Add knobs in FR dump by watchdog (stacktrace and only active collectives) and trigger FR even on any exceptions by sbak5 · Pull Request #164591 · pytorch/pytorch

sbak5 · 2025-10-03T18:55:40Z

This PR includes a couple of changes to extend FlightRecorder dump by PyTorch watchdog

New knobs to control FR dump as suggested in the public documentation even for watchdog
(TORCH_INCLUDE_STACK_TRACE, TORCH_INCLUDE_ONLY_ACTIVE)
Trigger the flight recorder dump on exceptions which could be triggered by any CUDA / host side error
(TORCH_NCCL_EXTRA_DUMP_ON_EXEC)
-> Can be used as a snapshot of the workload progress for post-mortem analysis

cc @H-Huang @awgu @wanchaol @fegin @fduwjj @wz337 @wconstab @d4l3k @pragupta @msaroufim @dcci @EikanWang @jgong5 @wenzhe-nrv @sanchitintel @jeffdaily @sunway513 @jithunnair-amd @pruthvistony @ROCmSupport @dllehr-amd @jataylo @hongxiayang @naromero77amd @voznesenskym @penguinwu @Guobing-Chen @XiaobingSuper @zhuhaozhe @blzheng @jiayisunx @ipiszy @chenyang78 @kadeng @muchulee8 @amjames @chauhang @aakhundov @coconutruben @Lucaskabela

pytorch-bot · 2025-10-03T18:55:44Z

🔗 Helpful Links

🧪 See artifacts and rendered test results at hud.pytorch.org/pr/164591

📄 Preview Python docs built from this PR
📄 Preview C++ docs built from this PR
❓ Need help or want to give feedback on the CI? Visit the bot commands wiki

Note: Links to docs will display an error until the docs builds have been completed.

✅ No Failures

As of commit 080f074 with merge base 3c59351 ():
💚 Looks good so far! There are no failures yet. 💚

This comment was automatically generated by Dr. CI and updates every 15 minutes.

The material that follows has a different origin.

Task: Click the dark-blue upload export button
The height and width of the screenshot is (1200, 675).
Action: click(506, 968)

linux-foundation-easycla · 2025-10-03T18:55:49Z

The committers listed above are authorized under a signed CLA.

✅ login: sbak5 / name: Seonmyeong Bak (080f074, 54ebfd0, 5bf7600, 8a1ccce, 8d80592, e902ee8)

sbak5 · 2025-10-03T19:19:49Z

@fduwjj This PR includes changes discussed about the knobs and extra dumping on failures.

fduwjj

Thanks for contributing to FR code and thanks for your feedback. Overall the change looks reasonable, but I am a little bit concerned that adding more dumps might interfere with existing timeout dump, especially it would override the existing dump file. So can we set the default value of TORCH_NCCL_EXTRA_DUMP_ON_EXEC to be false, so you can directly turn on it on your end and we can gradually roll it out on the Meta side?

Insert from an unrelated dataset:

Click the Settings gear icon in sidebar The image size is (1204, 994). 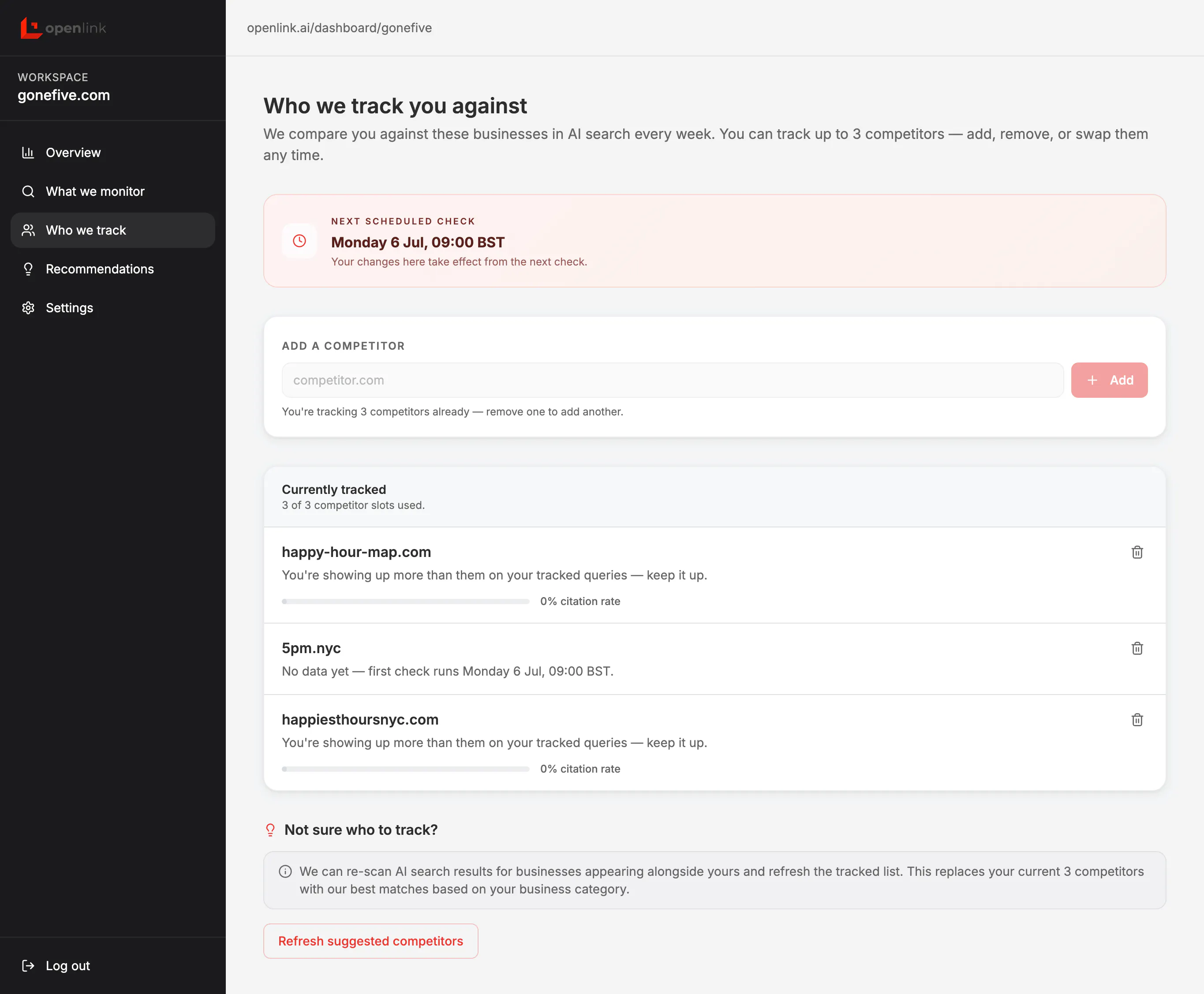[28, 308]
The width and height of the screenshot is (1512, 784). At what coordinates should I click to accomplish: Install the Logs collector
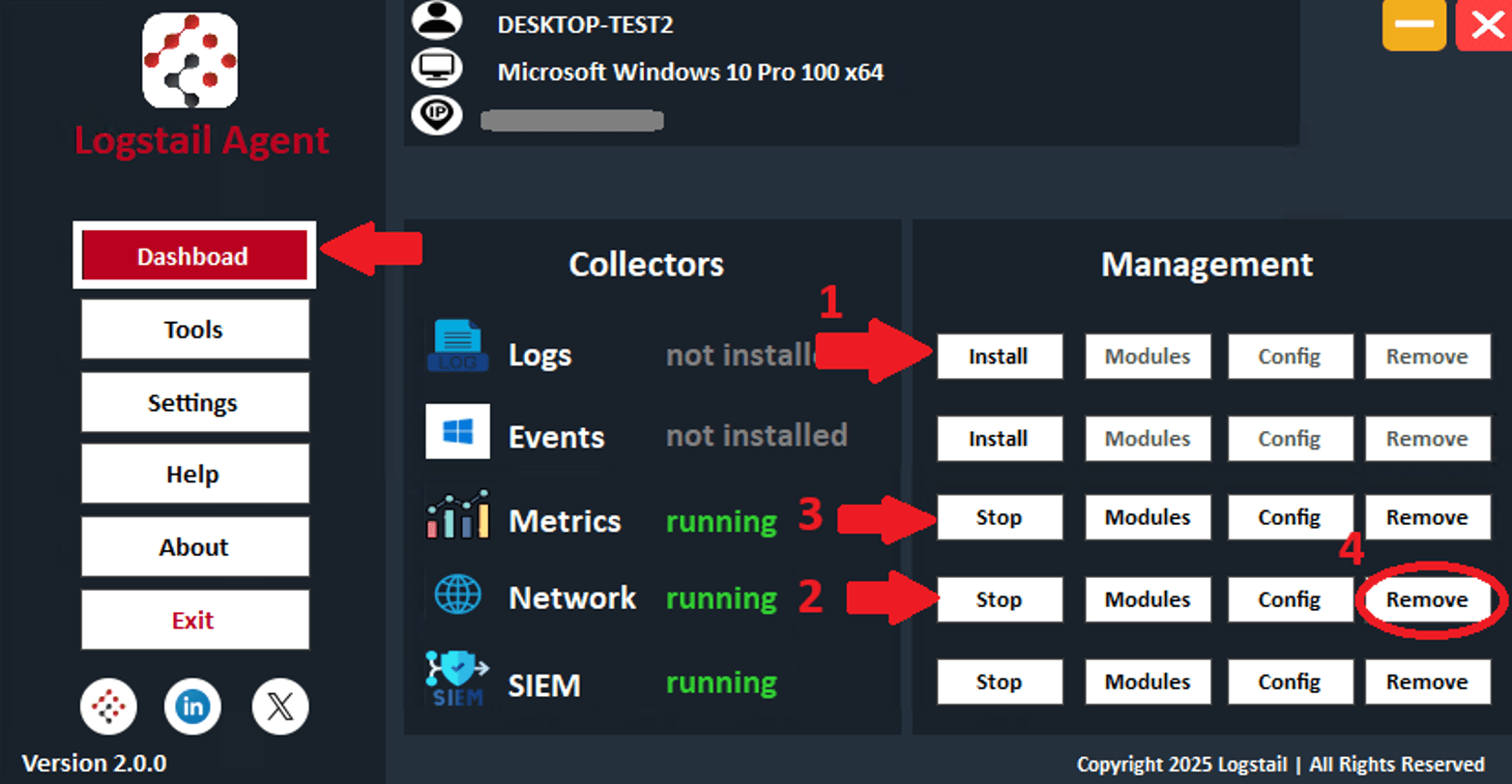(x=1000, y=357)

fduwjj · 2025-10-03T21:18:51Z

torch/csrc/distributed/c10d/ProcessGroupNCCL.hpp

+// Whether to include stack trace in the Flight Recorder trace (default true)
+static std::vector<std::string> TORCH_NCCL_INCLUDE_STACK_TRACE = {
+    "TORCH_NCCL_INCLUDE_STACK_TRACE"};
+
+// Whether to include only active collectives in the Flight Recorder trace (default false)
+static std::vector<std::string> TORCH_NCCL_INCLUDE_ONLY_ACTIVE = {
+    "TORCH_NCCL_INCLUDE_ONLY_ACTIVE"};


Also since FR now is a separate module and is generic, can we not make it NCCL specific? WDYT? I mean just TORCH_INCLUDE_STACK_TRACE. Ideally these two ENV values need to be defined in torch/csrc/distributed/c10d/FlightRecorder.hpp.

Thanks for the suggestion. I think that should happen in a separate PR which may include some refactoring of other env vars in ProcessGroupNCCL.hpp to FlightRecorder.hpp

Moved the env vars to FlightRecorder.hpp

torch/csrc/distributed/c10d/ProcessGroupNCCL.hpp

sbak5 · 2025-10-03T21:26:14Z

Thanks for contributing to FR code and thanks for your feedback. Overall the change looks reasonable, but I am a little bit concerned that adding more dumps might interfere with existing timeout dump, especially it would override the existing dump file. So can we set the default value of TORCH_NCCL_EXTRA_DUMP_ON_EXEC to be false, so you can directly turn on it on your end and we can gradually roll it out on the Meta side?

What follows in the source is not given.